● YOUR GOAL
Please extract the lines of the records verbatim, starting with the first line and going on through the line that contains "(1172, 1275)", both included.

● Item position entries
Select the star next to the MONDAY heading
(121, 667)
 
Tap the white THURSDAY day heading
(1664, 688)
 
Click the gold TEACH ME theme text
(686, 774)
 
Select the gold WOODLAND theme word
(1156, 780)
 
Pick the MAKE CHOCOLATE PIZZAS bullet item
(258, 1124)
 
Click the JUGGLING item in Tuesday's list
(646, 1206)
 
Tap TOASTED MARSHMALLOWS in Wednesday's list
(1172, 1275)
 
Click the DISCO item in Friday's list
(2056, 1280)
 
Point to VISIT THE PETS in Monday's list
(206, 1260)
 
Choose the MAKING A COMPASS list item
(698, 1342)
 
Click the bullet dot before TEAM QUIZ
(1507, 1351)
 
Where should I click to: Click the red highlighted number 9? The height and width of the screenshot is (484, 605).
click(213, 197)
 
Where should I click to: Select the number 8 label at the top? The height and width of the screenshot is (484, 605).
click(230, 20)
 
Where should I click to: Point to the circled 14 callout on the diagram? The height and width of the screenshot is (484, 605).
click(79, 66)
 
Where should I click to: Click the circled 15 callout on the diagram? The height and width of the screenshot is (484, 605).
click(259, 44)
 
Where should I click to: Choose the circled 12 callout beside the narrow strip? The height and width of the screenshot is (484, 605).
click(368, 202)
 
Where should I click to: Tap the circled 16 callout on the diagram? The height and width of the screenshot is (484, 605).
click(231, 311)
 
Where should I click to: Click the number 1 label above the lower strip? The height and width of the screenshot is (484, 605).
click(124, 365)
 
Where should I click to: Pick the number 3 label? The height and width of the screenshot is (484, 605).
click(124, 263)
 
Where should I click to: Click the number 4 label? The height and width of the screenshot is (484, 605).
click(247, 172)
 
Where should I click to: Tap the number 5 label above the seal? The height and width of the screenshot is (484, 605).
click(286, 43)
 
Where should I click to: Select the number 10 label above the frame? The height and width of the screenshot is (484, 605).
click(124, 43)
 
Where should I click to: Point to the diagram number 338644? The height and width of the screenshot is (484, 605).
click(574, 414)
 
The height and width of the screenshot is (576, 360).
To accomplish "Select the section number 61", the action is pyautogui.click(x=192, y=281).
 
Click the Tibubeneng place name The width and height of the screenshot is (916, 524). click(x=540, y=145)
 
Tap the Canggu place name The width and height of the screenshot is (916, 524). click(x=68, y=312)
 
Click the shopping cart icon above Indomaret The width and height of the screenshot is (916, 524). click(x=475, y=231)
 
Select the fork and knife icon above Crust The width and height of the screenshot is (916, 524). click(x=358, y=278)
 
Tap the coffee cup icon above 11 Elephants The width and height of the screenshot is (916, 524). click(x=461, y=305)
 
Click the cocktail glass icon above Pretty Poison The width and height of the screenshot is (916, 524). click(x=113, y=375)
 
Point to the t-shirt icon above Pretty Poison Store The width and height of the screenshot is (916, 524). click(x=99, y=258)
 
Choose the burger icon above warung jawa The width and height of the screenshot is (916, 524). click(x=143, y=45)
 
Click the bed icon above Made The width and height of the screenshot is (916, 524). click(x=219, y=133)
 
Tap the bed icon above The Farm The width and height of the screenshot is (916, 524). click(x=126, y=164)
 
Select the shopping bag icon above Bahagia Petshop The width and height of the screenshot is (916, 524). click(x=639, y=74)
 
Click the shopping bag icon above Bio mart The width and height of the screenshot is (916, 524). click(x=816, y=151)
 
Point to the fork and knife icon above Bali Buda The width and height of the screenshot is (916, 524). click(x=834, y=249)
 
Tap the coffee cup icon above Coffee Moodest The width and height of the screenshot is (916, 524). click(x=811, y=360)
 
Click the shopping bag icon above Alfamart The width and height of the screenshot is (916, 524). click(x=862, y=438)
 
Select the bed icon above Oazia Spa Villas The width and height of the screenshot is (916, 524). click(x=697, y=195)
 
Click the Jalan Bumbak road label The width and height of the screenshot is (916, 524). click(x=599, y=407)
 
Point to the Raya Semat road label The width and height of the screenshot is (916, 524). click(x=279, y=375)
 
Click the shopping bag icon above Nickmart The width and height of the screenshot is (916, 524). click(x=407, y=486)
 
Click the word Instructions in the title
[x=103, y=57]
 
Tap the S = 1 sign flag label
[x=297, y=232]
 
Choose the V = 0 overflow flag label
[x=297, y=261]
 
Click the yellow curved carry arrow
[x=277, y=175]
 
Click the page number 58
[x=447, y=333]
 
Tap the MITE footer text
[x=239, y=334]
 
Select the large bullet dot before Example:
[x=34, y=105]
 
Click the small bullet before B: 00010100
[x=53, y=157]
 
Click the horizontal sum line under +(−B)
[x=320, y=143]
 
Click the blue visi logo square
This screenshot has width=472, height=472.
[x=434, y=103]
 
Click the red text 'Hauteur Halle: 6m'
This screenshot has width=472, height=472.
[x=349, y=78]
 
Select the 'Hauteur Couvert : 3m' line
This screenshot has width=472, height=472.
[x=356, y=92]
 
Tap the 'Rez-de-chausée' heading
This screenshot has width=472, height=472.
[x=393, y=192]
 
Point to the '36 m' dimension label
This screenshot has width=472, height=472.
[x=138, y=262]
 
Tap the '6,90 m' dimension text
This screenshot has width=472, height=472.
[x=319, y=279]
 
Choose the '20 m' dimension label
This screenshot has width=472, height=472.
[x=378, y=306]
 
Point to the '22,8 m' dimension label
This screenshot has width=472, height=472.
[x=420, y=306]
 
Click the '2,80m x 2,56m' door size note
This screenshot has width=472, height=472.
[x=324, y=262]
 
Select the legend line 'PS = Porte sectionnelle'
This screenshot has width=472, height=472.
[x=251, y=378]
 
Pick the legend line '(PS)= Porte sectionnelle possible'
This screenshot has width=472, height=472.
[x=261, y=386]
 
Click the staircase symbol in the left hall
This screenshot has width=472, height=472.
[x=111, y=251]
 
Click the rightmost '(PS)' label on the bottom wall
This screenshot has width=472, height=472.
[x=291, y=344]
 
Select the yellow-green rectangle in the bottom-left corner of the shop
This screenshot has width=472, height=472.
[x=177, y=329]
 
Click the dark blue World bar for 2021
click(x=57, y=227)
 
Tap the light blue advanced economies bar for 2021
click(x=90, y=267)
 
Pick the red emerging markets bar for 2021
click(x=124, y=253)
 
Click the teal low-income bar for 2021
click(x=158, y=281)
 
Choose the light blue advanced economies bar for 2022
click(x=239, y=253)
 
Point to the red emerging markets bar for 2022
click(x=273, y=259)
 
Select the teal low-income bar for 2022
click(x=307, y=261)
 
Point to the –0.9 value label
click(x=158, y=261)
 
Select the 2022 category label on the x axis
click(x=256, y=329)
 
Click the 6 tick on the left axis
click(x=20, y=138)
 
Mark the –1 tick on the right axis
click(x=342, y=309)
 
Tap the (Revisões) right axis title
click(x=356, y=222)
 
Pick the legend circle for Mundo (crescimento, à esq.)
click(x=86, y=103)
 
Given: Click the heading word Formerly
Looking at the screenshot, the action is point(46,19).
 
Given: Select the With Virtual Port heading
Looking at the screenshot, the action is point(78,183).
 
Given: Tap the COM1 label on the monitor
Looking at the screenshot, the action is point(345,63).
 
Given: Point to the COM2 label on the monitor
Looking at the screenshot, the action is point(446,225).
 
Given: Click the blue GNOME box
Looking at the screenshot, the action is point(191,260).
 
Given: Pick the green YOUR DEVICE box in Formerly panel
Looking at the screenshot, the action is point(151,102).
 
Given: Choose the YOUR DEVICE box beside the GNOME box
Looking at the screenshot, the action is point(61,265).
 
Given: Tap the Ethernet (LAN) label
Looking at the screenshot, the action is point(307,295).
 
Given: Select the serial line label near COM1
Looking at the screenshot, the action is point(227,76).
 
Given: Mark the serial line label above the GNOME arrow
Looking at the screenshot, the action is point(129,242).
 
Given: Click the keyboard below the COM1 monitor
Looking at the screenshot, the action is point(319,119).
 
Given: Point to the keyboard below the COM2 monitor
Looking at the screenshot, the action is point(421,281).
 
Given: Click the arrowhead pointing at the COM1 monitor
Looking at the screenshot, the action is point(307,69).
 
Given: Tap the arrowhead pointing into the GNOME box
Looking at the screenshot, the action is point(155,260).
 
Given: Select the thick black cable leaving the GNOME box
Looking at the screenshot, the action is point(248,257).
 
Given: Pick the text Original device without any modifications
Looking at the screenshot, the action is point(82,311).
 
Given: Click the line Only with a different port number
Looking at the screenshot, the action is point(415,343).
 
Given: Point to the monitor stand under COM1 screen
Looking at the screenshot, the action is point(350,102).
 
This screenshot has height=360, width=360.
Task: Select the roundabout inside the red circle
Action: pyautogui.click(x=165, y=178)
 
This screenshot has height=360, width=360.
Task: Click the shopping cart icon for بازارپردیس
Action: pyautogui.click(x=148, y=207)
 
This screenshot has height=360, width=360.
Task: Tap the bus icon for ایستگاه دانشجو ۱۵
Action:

● TASK OUTPUT
Select the star next to the MONDAY heading
(121, 667)
 
Tap the white THURSDAY day heading
(1664, 688)
 
Click the gold TEACH ME theme text
(686, 774)
 
Select the gold WOODLAND theme word
(1156, 780)
 
Pick the MAKE CHOCOLATE PIZZAS bullet item
(258, 1124)
 
Click the JUGGLING item in Tuesday's list
(646, 1206)
 
Tap TOASTED MARSHMALLOWS in Wednesday's list
(1172, 1275)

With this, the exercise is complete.